For each article of clothing I kept, I imagined the particular circumstance when I would use it. For example, now I have an outfit specifically for when I'm painting and another one for when I'm gardening. Now I have a way better idea of what is available to me in my own closet and when I would potentially use each item.
Ridding Yourself of Useless Junk
Contrasted with this feeling of having more stuff, of course you actually have less stuff. It's a really pleasant sort of purge because you find out that you have no emotional attachment to stuff you don't want. These items were simply wasting space in your habitat.
When you do get to the organizing portion of the project, there is a lot more room. Closets which were previously full now have plenty of space and probably a little extra. I also get a nice feeling when I open up my closet now because every single item I encounter makes me happy.
Recovering Key Memories
Many memories came flooding back to me during the process of holding the items. Interestingly, the items I chose to discard conjured up just as many memories for me as the items I chose to keep. Not every item triggered a memory, but when a memory did get triggered I noticed that the memory seemed to appear more clearly than would typically occur during normal recall. I think this is because of the combination of visual, touch, and sometimes smell connected with each item. Together these factors proved to very effectively conjure up clear memories from my past which had been previously unvisited for years. I found myself literally hugging a couple of items before discarding them.
I later shared many of these freshly recalled memories with people who lived them with me at the time. So there seemed to be a sort of pay-it-forward effect to the process as well.
Clarifying My Values to Myself
When I threw something away, I took a moment to consider where I had originally obtained the item. How old was I? Why did I buy/obtain this item? What expectations did I have when I purchased it and did these expectations still apply today? Some clothes I thought would look cool but didn't end up looking cool. Some were impractical once I started using them. Some were damaged or defective. In some cases, I noted that I had changed as a person since obtaining the item and therefore it was no longer relevant to me.

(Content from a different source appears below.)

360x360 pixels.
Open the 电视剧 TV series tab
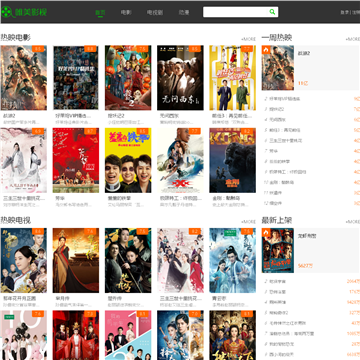point(155,13)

The Sentimental Pile Does Get Emotional
Some memories that came up were painful. I do feel the Konmari process did help me to get a bit more of a sense of closure regarding certain difficult events from my past compared to when I started. It's now very clear why sentimental items are the very last category. When something hits you that deeply, all you can really do is drop everything and experience.
There were a number of beautiful moments for me. The wisdom of the method is gaining enough momentum that you can take the time to really feel when you get to the sentimental portion, without feeling rushed. It was really nice.
My Final Thoughts
I'm quite pleased with the results of my experiment in Konmari. My home is clean, well-organized, and gives me a pleasant sensation each time I return. The process surprised me by teaching me about myself and my values.
I was also lucky enough to re-experience certain memories which touched me to my core, but which hadn't occurred to me in years. I feel more connected to my own story and to the positive ways in which others have touched my life. These are pretty amazing results from a simple process for tidying.